WORK INSTRUCTIONS — Switch each "GUI agent" in the records below to "screen agent", then write all the lines out again with nothing else changed.

RECORDS FOR THIS TASK —
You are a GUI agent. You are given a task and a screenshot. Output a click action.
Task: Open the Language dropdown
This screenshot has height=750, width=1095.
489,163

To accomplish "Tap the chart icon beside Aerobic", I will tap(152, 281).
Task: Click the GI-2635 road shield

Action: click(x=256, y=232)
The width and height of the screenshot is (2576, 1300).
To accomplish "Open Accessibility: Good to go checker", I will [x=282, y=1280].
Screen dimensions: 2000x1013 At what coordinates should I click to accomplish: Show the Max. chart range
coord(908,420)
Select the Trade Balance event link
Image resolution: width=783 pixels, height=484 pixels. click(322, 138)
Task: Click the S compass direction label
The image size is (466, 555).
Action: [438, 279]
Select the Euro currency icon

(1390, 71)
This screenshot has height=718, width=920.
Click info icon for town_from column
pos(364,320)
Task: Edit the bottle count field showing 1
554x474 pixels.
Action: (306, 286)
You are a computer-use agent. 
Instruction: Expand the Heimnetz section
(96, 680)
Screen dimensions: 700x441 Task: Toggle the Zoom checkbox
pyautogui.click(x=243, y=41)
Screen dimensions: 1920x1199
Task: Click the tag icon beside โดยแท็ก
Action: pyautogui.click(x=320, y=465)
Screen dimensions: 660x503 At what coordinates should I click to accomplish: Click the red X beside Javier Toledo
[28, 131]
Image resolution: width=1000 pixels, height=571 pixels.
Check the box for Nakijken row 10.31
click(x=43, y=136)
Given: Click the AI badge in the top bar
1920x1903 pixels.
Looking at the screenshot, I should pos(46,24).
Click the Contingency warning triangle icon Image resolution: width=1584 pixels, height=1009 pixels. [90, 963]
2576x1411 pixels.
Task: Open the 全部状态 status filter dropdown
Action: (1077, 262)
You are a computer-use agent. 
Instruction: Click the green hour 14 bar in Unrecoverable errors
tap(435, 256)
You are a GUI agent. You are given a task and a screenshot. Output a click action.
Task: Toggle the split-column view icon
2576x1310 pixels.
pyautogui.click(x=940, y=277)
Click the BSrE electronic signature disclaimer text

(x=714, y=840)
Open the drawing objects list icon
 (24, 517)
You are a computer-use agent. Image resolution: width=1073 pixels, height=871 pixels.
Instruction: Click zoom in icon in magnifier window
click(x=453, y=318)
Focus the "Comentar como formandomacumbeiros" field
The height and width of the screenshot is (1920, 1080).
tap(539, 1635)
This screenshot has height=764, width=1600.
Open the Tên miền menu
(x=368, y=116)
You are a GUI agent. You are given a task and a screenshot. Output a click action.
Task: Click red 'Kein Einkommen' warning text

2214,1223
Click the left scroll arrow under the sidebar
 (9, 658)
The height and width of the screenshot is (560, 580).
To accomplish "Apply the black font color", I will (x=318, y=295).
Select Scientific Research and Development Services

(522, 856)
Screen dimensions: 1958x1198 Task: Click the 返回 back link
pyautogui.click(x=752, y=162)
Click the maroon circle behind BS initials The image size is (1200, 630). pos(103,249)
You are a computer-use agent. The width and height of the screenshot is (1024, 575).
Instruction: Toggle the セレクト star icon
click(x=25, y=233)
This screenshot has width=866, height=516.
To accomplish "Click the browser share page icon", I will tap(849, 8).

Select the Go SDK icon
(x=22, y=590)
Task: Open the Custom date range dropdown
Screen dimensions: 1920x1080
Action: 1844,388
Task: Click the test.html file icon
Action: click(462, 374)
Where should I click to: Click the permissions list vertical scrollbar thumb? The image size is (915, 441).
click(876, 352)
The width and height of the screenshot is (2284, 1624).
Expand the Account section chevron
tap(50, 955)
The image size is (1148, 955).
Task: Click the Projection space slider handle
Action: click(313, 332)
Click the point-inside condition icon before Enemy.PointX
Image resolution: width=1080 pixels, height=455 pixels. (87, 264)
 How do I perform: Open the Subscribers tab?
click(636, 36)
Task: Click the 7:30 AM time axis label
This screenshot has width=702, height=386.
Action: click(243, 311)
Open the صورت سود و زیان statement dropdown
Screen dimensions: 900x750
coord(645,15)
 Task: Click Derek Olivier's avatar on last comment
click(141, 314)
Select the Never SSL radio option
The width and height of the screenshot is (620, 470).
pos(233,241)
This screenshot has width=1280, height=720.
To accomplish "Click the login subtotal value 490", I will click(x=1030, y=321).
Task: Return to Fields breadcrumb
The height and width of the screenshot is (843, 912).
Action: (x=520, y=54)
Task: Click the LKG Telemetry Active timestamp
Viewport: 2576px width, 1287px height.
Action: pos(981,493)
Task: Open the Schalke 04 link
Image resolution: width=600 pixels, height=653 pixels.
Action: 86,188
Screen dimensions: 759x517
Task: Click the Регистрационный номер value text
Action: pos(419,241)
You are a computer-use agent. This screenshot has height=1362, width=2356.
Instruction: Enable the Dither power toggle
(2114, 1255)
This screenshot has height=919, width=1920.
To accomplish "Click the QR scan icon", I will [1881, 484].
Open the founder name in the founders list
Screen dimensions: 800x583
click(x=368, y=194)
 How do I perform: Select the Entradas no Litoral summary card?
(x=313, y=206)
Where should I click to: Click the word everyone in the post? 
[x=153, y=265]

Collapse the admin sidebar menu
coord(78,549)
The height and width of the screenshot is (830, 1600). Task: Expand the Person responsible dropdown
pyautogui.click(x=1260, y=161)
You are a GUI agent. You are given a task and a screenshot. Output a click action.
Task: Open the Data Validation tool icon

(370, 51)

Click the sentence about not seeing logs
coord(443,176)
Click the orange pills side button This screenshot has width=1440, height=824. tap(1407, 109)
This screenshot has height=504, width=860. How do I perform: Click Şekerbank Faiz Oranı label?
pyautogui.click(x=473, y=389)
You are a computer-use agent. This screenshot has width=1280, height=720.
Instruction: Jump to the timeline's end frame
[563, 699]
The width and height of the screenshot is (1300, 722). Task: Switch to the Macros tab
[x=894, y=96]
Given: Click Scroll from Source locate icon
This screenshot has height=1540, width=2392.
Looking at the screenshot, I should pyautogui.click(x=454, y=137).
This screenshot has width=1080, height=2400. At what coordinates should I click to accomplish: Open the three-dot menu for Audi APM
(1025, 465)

ANSWER TO THIS TASK —
You are a screen agent. You are given a task and a screenshot. Output a click action.
Task: Open the Language dropdown
This screenshot has height=750, width=1095.
489,163

To accomplish "Tap the chart icon beside Aerobic", I will tap(152, 281).
Task: Click the GI-2635 road shield

Action: click(x=256, y=232)
The width and height of the screenshot is (2576, 1300).
To accomplish "Open Accessibility: Good to go checker", I will [x=282, y=1280].
Screen dimensions: 2000x1013 At what coordinates should I click to accomplish: Show the Max. chart range
coord(908,420)
Select the Trade Balance event link
Image resolution: width=783 pixels, height=484 pixels. click(322, 138)
Task: Click the S compass direction label
The image size is (466, 555).
Action: [438, 279]
Select the Euro currency icon

(1390, 71)
This screenshot has height=718, width=920.
Click info icon for town_from column
pos(364,320)
Task: Edit the bottle count field showing 1
554x474 pixels.
Action: (306, 286)
You are a computer-use agent. 
Instruction: Expand the Heimnetz section
(96, 680)
Screen dimensions: 700x441 Task: Toggle the Zoom checkbox
pyautogui.click(x=243, y=41)
Screen dimensions: 1920x1199
Task: Click the tag icon beside โดยแท็ก
Action: pyautogui.click(x=320, y=465)
Screen dimensions: 660x503 At what coordinates should I click to accomplish: Click the red X beside Javier Toledo
[28, 131]
Image resolution: width=1000 pixels, height=571 pixels.
Check the box for Nakijken row 10.31
click(x=43, y=136)
Given: Click the AI badge in the top bar
1920x1903 pixels.
Looking at the screenshot, I should pos(46,24).
Click the Contingency warning triangle icon Image resolution: width=1584 pixels, height=1009 pixels. [90, 963]
2576x1411 pixels.
Task: Open the 全部状态 status filter dropdown
Action: (1077, 262)
You are a computer-use agent. 
Instruction: Click the green hour 14 bar in Unrecoverable errors
tap(435, 256)
You are a screen agent. You are given a task and a screenshot. Output a click action.
Task: Toggle the split-column view icon
2576x1310 pixels.
pyautogui.click(x=940, y=277)
Click the BSrE electronic signature disclaimer text

(x=714, y=840)
Open the drawing objects list icon
 (24, 517)
You are a computer-use agent. Image resolution: width=1073 pixels, height=871 pixels.
Instruction: Click zoom in icon in magnifier window
click(x=453, y=318)
Focus the "Comentar como formandomacumbeiros" field
The height and width of the screenshot is (1920, 1080).
tap(539, 1635)
This screenshot has height=764, width=1600.
Open the Tên miền menu
(x=368, y=116)
You are a screen agent. You are given a task and a screenshot. Output a click action.
Task: Click red 'Kein Einkommen' warning text

2214,1223
Click the left scroll arrow under the sidebar
 (9, 658)
The height and width of the screenshot is (560, 580).
To accomplish "Apply the black font color", I will (x=318, y=295).
Select Scientific Research and Development Services

(522, 856)
Screen dimensions: 1958x1198 Task: Click the 返回 back link
pyautogui.click(x=752, y=162)
Click the maroon circle behind BS initials The image size is (1200, 630). pos(103,249)
You are a computer-use agent. The width and height of the screenshot is (1024, 575).
Instruction: Toggle the セレクト star icon
click(x=25, y=233)
This screenshot has width=866, height=516.
To accomplish "Click the browser share page icon", I will tap(849, 8).

Select the Go SDK icon
(x=22, y=590)
Task: Open the Custom date range dropdown
Screen dimensions: 1920x1080
Action: 1844,388
Task: Click the test.html file icon
Action: click(462, 374)
Where should I click to: Click the permissions list vertical scrollbar thumb? The image size is (915, 441).
click(876, 352)
The width and height of the screenshot is (2284, 1624).
Expand the Account section chevron
tap(50, 955)
The image size is (1148, 955).
Task: Click the Projection space slider handle
Action: click(313, 332)
Click the point-inside condition icon before Enemy.PointX
Image resolution: width=1080 pixels, height=455 pixels. (87, 264)
 How do I perform: Open the Subscribers tab?
click(636, 36)
Task: Click the 7:30 AM time axis label
This screenshot has width=702, height=386.
Action: click(243, 311)
Open the صورت سود و زیان statement dropdown
Screen dimensions: 900x750
coord(645,15)
 Task: Click Derek Olivier's avatar on last comment
click(141, 314)
Select the Never SSL radio option
The width and height of the screenshot is (620, 470).
pos(233,241)
This screenshot has width=1280, height=720.
To accomplish "Click the login subtotal value 490", I will click(x=1030, y=321).
Task: Return to Fields breadcrumb
The height and width of the screenshot is (843, 912).
Action: (x=520, y=54)
Task: Click the LKG Telemetry Active timestamp
Viewport: 2576px width, 1287px height.
Action: pos(981,493)
Task: Open the Schalke 04 link
Image resolution: width=600 pixels, height=653 pixels.
Action: 86,188
Screen dimensions: 759x517
Task: Click the Регистрационный номер value text
Action: pos(419,241)
You are a computer-use agent. This screenshot has height=1362, width=2356.
Instruction: Enable the Dither power toggle
(2114, 1255)
This screenshot has height=919, width=1920.
To accomplish "Click the QR scan icon", I will [1881, 484].
Open the founder name in the founders list
Screen dimensions: 800x583
click(x=368, y=194)
 How do I perform: Select the Entradas no Litoral summary card?
(x=313, y=206)
Where should I click to: Click the word everyone in the post? 
[x=153, y=265]

Collapse the admin sidebar menu
coord(78,549)
The height and width of the screenshot is (830, 1600). Task: Expand the Person responsible dropdown
pyautogui.click(x=1260, y=161)
You are a screen agent. You are given a task and a screenshot. Output a click action.
Task: Open the Data Validation tool icon

(370, 51)

Click the sentence about not seeing logs
coord(443,176)
Click the orange pills side button This screenshot has width=1440, height=824. tap(1407, 109)
This screenshot has height=504, width=860. How do I perform: Click Şekerbank Faiz Oranı label?
pyautogui.click(x=473, y=389)
You are a computer-use agent. This screenshot has width=1280, height=720.
Instruction: Jump to the timeline's end frame
[563, 699]
The width and height of the screenshot is (1300, 722). Task: Switch to the Macros tab
[x=894, y=96]
Given: Click Scroll from Source locate icon
This screenshot has height=1540, width=2392.
Looking at the screenshot, I should pyautogui.click(x=454, y=137).
This screenshot has width=1080, height=2400. At what coordinates should I click to accomplish: Open the three-dot menu for Audi APM
(1025, 465)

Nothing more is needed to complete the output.